--- Passage provided ---

Amanda Price (Jemima Root) reading (2008 Lost in Austen) — whom I watched and swooned with two nights ago …
We must not reproach ourselves for unlived lives (Jane Bennet in Lost in Austen)
Dear friends and readers,
I now I’ve told this before but thought I’d put it here again as it’s prepared as a 2-3 minute talk I hope to give next Tuesday if public transportation can get me to where I need to be by 10 o’clock.
I was between the ages of 12 and 13 when I took down from my father’s shelves two books which were part of one of his collections of English classics. He had hard-cover sets covered in a sombre brown, with yellow lettering, some covered in black with gold or silver lettering. They announced themselves as classics. I fell in love with Pride and Prejudice and Sense and Sensibility and read and reread them. The father and mother in Pride and Prejudice reminded me of my own parents, only very idealized; I bonded with the heroine of Sense and Sensibility Elinor and she was a sort of role model for me helping me out in my later teens as I aspired to imitate some of her prudent behavior.

--- Record extracts ---

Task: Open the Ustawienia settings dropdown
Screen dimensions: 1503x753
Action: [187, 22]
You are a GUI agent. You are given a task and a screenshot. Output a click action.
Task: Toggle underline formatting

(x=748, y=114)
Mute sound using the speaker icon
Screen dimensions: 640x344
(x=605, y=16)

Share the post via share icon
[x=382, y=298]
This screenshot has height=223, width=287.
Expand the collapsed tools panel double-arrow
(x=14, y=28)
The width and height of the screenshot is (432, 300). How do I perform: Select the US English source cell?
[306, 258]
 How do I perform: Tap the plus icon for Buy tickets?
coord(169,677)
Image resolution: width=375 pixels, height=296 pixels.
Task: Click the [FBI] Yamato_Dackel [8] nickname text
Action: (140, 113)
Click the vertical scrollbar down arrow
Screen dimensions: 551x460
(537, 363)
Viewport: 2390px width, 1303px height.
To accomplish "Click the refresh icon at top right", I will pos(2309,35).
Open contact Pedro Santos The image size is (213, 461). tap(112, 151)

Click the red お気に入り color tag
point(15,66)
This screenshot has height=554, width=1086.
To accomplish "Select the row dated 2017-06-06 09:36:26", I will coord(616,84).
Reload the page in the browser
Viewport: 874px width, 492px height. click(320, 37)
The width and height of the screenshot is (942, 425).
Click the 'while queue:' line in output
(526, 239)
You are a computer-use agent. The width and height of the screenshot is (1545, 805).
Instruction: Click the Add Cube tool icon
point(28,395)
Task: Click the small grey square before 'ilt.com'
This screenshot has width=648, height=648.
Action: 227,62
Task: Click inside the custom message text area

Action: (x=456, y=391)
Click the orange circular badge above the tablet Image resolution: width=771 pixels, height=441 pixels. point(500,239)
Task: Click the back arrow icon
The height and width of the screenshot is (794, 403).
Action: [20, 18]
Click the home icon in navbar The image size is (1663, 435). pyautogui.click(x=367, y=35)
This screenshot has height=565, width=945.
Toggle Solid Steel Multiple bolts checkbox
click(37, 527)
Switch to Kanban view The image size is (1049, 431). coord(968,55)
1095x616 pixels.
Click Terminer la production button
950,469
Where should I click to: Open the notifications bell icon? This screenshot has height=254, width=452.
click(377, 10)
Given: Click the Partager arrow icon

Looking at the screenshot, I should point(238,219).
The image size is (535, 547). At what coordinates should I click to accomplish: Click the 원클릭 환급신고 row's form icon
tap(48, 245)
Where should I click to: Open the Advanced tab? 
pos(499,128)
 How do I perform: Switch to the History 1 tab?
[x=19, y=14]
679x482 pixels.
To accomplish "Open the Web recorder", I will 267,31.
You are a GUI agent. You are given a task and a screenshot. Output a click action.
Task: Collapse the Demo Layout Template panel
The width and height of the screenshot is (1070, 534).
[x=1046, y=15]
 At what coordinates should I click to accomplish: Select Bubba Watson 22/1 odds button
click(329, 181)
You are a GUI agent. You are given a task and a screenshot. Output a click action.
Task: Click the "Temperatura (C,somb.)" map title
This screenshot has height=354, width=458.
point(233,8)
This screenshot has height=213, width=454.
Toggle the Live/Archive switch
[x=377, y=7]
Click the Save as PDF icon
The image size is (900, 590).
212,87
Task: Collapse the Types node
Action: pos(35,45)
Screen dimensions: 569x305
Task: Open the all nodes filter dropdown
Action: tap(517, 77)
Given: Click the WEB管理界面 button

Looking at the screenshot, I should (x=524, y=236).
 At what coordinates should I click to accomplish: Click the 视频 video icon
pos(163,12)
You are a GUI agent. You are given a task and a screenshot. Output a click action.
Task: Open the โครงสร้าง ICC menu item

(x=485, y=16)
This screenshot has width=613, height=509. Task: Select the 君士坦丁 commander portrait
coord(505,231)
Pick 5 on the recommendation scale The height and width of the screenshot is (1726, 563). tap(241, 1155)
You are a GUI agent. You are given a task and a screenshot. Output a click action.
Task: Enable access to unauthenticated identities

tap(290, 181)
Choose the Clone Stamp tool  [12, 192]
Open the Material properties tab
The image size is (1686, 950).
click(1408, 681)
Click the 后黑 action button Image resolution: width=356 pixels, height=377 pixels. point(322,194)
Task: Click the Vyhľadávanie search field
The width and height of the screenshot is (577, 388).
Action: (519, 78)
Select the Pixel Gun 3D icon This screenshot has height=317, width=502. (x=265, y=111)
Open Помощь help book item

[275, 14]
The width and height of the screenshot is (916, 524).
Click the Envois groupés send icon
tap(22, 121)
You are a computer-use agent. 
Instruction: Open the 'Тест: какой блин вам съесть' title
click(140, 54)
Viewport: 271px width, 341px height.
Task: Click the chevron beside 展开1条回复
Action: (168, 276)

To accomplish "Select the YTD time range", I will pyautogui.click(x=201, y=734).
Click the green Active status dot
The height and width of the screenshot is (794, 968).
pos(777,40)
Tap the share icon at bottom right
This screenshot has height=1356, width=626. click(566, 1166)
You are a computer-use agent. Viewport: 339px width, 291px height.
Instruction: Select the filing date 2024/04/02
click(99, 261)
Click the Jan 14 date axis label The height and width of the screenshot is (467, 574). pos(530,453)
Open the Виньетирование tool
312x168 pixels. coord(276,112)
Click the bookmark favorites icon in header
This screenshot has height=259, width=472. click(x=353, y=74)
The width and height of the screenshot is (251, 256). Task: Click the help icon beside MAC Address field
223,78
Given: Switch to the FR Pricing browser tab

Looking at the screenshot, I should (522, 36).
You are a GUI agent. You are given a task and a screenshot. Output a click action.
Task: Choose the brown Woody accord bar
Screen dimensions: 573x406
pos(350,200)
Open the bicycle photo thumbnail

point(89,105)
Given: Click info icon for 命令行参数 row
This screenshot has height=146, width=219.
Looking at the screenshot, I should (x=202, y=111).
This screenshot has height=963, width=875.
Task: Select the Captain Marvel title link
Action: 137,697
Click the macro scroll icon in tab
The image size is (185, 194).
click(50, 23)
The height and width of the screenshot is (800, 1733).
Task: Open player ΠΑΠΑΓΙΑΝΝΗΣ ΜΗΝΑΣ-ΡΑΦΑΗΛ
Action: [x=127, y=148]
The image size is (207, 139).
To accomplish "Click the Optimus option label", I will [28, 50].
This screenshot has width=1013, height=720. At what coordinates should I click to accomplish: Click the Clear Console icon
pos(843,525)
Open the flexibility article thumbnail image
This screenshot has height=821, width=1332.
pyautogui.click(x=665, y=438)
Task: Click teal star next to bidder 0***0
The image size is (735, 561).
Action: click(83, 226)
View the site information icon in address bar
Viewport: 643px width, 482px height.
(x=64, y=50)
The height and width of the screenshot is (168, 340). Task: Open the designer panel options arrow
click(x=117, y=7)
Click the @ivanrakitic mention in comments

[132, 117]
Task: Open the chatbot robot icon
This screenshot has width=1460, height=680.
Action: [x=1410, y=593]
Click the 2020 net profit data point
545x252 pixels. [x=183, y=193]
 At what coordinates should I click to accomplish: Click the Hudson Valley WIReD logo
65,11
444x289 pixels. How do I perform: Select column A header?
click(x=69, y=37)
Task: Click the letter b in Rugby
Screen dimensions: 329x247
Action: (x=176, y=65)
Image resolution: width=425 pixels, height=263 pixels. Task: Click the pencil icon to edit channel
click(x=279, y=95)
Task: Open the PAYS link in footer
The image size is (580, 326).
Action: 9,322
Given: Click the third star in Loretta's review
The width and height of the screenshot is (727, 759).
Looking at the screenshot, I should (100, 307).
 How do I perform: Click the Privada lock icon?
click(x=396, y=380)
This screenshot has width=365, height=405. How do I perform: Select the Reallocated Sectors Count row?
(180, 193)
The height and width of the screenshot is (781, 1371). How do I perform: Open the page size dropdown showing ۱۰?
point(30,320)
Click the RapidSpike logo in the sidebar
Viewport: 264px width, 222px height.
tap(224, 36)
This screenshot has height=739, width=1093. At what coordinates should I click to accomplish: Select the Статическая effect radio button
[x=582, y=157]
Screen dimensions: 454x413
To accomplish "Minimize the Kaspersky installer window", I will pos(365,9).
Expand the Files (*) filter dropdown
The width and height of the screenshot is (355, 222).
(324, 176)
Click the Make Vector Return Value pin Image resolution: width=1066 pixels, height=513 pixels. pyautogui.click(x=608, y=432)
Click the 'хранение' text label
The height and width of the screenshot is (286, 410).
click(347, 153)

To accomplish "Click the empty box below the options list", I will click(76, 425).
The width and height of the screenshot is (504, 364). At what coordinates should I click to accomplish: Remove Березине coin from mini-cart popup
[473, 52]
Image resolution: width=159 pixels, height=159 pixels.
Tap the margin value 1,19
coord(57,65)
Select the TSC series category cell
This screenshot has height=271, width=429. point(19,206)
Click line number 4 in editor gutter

---

**Exercise requirements**
1. Write out the passage of the post about first reading Jane Austen, starting at "I was between" and ending at "her prudent behavior.", copying it word for word.
2. Pick up the post about first reading Jane Austen after its last sentence and write what comes next.

**Answers given**
1.
I was between the ages of 12 and 13 when I took down from my father’s shelves two books which were part of one of his collections of English classics. He had hard-cover sets covered in a sombre brown, with yellow lettering, some covered in black with gold or silver lettering. They announced themselves as classics. I fell in love with Pride and Prejudice and Sense and Sensibility and read and reread them. The father and mother in Pride and Prejudice reminded me of my own parents, only very idealized; I bonded with the heroine of Sense and Sensibility Elinor and she was a sort of role model for me helping me out in my later teens as I aspired to imitate some of her prudent behavior.

2.
Age 15 I was in a local drugstore of the type that doesn’t exist anymore: they often had a set of shelves in one part of the store selling paperbacks, sometimes classics. And there for 40 cents each I found Jane Eyre and Mansfield Park. I’ll speak just of Mansfield Park: the cover was white, the figures looked like theater types and it was labelled “rollicking comedy.” I loved the message about how we have much to endure in life, what a struggle it is, and when I got to the end, I turned the book round, and began at the first page to read it again. Naively I couldn’t get over that the description and cover were so inappropriate.
I read Austen’s gothic parody, Northanger Abbey and her last melancholy book Persuasion between the ages of 17 and 19; I don’t remember the experience only that I know I had read them both by age 20 because then in a college classroom Austen’s Emma was assigned reading and I remember thinking the teacher had assigned the one Austen novel I had not yet gotten to. I imagine Northanger Abbey and Persuasion were printed, as they still often are, in one volume, sister books. At the time I disliked the heroine of Emma, and found the scene where she mocks an elderly poor spinster more painful than the end of King Lear. When I was in hospital at age 33 I had a copy of Persuasion to help me get through.
Sometime in my thirties I came across a copy of Love and Freindship and I couldn’t get over that 200 years later it was still hilariously funny.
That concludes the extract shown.